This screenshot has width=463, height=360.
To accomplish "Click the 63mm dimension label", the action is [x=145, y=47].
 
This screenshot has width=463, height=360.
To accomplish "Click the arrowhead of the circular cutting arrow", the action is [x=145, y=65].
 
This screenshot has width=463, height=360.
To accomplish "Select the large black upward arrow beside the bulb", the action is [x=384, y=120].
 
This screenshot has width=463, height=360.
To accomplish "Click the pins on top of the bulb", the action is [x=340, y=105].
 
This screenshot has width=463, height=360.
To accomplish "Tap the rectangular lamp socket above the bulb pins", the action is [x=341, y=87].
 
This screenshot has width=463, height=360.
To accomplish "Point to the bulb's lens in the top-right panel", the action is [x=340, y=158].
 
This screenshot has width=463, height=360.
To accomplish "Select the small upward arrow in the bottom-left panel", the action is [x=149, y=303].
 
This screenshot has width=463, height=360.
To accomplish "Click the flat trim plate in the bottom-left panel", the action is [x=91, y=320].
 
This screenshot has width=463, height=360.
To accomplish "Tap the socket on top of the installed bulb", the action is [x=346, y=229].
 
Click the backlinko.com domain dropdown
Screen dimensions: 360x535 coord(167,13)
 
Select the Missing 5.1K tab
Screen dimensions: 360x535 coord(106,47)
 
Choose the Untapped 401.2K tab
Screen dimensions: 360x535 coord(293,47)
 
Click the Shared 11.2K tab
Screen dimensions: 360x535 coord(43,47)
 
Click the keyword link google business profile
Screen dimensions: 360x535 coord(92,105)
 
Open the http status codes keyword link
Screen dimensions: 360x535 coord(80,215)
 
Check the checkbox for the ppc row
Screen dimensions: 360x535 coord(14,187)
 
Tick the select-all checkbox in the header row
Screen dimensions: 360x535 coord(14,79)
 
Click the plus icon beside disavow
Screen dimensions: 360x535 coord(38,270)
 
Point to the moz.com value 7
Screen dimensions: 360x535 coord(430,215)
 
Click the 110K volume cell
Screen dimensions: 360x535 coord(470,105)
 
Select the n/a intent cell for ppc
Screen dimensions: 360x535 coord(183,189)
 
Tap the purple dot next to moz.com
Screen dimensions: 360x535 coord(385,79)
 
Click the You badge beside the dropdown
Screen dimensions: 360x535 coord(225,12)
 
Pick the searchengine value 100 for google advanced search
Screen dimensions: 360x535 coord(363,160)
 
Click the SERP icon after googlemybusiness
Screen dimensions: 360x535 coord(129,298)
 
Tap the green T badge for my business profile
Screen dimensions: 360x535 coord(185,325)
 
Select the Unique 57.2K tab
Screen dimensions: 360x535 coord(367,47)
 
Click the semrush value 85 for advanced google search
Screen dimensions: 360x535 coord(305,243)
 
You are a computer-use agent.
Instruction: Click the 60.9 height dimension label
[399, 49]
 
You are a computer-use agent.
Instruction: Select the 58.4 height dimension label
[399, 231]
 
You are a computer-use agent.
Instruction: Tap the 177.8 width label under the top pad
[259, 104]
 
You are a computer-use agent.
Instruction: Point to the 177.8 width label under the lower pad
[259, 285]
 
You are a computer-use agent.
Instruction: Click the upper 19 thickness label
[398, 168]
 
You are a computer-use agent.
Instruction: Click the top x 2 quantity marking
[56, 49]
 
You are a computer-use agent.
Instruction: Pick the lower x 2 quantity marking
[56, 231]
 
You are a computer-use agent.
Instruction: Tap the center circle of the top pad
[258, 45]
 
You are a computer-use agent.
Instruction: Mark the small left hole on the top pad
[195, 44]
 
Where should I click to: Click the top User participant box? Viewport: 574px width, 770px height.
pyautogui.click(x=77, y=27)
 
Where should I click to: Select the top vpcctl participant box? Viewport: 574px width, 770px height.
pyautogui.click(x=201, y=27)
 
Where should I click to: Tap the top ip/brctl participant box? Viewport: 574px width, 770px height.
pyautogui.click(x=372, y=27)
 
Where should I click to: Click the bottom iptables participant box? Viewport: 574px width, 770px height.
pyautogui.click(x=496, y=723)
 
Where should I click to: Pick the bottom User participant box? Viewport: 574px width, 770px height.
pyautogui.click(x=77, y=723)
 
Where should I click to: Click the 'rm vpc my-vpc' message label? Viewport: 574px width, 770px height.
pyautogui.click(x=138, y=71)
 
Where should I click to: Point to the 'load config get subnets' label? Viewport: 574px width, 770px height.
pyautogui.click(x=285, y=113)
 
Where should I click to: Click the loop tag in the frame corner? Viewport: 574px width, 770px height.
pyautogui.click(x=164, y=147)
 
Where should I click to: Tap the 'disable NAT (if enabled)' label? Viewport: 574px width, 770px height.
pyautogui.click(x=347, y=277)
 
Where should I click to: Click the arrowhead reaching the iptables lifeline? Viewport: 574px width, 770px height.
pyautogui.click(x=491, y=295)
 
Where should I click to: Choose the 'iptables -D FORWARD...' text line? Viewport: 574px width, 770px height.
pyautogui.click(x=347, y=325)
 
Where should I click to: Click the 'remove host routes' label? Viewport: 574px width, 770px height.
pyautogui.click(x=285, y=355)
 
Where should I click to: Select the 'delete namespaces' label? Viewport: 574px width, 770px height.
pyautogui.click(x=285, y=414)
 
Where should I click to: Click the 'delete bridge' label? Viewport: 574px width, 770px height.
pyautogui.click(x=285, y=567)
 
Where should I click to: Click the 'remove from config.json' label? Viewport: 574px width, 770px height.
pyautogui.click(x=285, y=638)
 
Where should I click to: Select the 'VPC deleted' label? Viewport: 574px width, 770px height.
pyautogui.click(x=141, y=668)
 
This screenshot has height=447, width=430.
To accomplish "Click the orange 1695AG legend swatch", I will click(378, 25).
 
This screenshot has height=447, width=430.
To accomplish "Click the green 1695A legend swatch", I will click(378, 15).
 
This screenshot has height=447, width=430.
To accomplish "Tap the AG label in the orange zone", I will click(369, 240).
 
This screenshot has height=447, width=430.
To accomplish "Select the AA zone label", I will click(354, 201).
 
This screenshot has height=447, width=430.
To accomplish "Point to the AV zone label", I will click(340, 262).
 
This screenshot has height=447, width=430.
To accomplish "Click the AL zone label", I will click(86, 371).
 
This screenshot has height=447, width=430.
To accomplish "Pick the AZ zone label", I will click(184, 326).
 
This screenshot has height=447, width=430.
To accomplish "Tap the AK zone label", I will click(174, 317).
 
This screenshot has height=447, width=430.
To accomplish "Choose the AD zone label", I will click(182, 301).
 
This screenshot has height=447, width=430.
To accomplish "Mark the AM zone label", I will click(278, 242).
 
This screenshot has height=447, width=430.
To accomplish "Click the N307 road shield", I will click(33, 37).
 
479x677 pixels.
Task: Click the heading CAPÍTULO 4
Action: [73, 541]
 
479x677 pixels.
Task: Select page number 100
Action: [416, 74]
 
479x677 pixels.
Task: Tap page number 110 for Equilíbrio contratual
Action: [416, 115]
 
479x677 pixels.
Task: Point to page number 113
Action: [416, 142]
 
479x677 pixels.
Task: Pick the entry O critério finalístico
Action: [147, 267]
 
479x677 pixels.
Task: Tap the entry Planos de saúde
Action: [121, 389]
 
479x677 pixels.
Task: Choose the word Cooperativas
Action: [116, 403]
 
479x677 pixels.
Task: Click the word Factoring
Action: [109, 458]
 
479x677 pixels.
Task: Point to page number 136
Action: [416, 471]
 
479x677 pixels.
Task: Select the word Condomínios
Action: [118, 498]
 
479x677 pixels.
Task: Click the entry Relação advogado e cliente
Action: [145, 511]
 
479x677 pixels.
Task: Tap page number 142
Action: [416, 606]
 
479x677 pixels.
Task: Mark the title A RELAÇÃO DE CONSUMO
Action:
____
- **练习目标**
返回记录中含有“keyword”的每一行，大小写要一致。

- **参考答案**
Click the keyword link google business profile
Open the http status codes keyword link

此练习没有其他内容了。